The New York Times editorial board is calling on President Biden to “leave the race” following his disastrous debate performance.
“President Biden has repeatedly and rightfully described the stakes in this November’s presidential election as nothing less than the future of American democracy,” the editorial board began Friday.
“Mr. Biden has said that he is the candidate with the best chance of taking on this threat of tyranny and defeating it. His argument rests largely on the fact that he beat Mr. Trump in 2020. That is no longer a sufficient rationale for why Mr. Biden should be the Democratic nominee this year.”
The Times offered a blunt assessment as to how voters perceived the president, declaring, “Biden is not the man he was four years ago.””The president appeared on Thursday night as the shadow of a great public servant. He struggled to explain what he would accomplish in a second term. He struggled to respond to Mr. Trump’s provocations. He struggled to hold Mr. Trump accountable for his lies, his failures and his chilling plans. More than once, he struggled to make it to the end of a sentence,” the editorial board told readers. “Mr. Biden has been an admirable president. Under his leadership, the nation has prospered and begun to address a range of long-term challenges, and the wounds ripped open by Mr. Trump have begun to heal. But the greatest public service Mr. Biden can now perform is to announce that he will not continue to run for re-election.”
The editorial board went on to call Biden’s candidacy a “reckless gamble” and that there are other Democrats “better equipped to present clear, compelling and energetic alternatives to a second Trump presidency.”
“There is no reason for the party to risk the stability and security of the country by forcing voters to choose between Mr. Trump’s deficiencies and those of Mr. Biden. It’s too big a bet to simply hope Americans will overlook or discount Mr. Biden’s age and infirmity that they see with their own eyes,” the editorial board continued.

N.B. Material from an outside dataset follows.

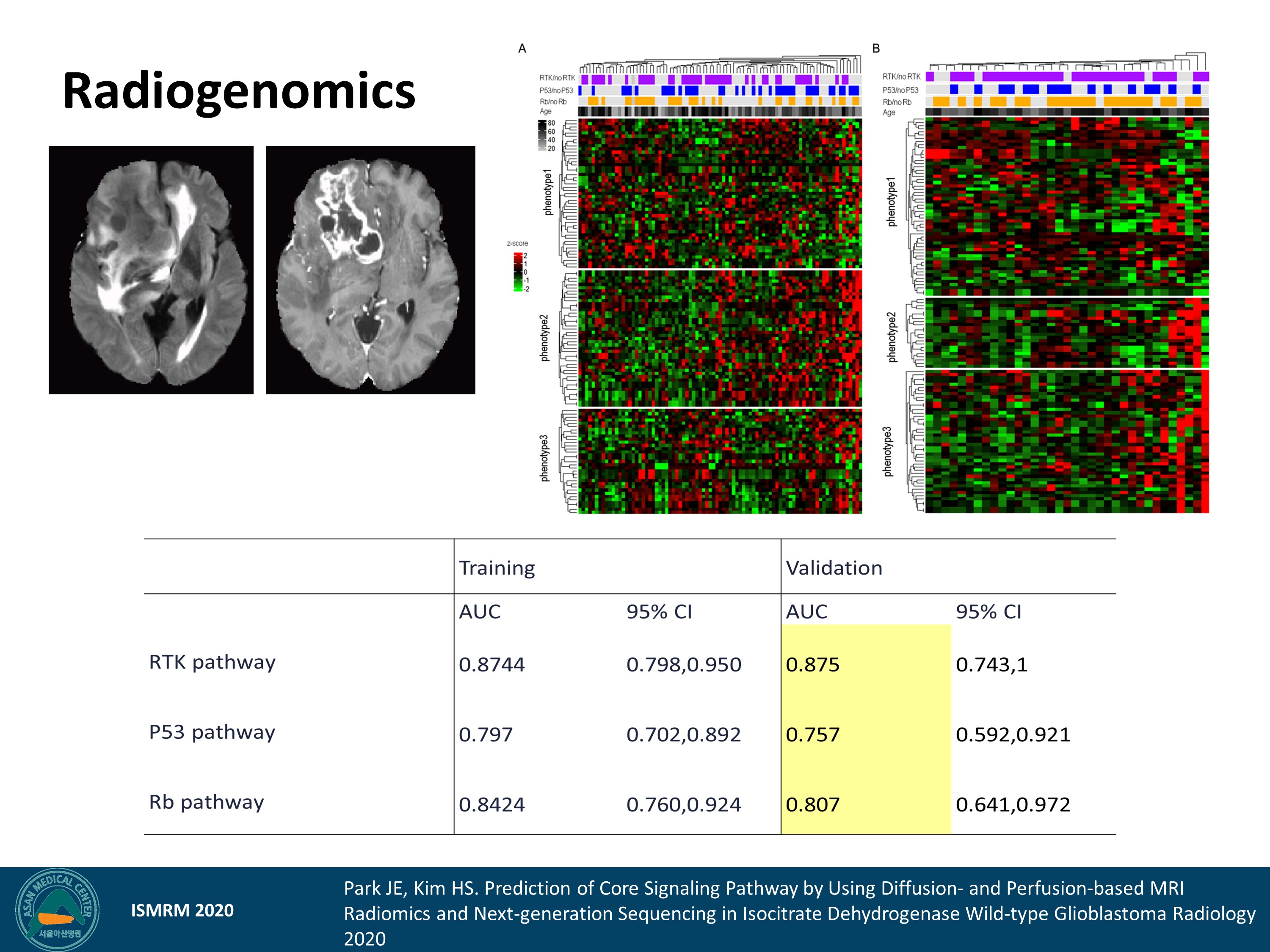Click the Rb pathway row label

pos(206,802)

While the Times board clarified Biden would be its “unequivocal pick” if he and Trump were on the ballot in November, it insisted his debate performance “cannot be written off as a bad night or blamed on a supposed cold, because it affirmed concerns that have been mounting for months or even years.”
“It should be remembered that Mr. Biden challenged Mr. Trump to this verbal duel. He set the rules, and he insisted on a date months earlier than any previous general election debate. He understood that he needed to address longstanding public concerns about his mental acuity and that he needed to do so as soon as possible. The truth Mr. Biden needs to confront now is that he failed his own test,” the editorial board wrote.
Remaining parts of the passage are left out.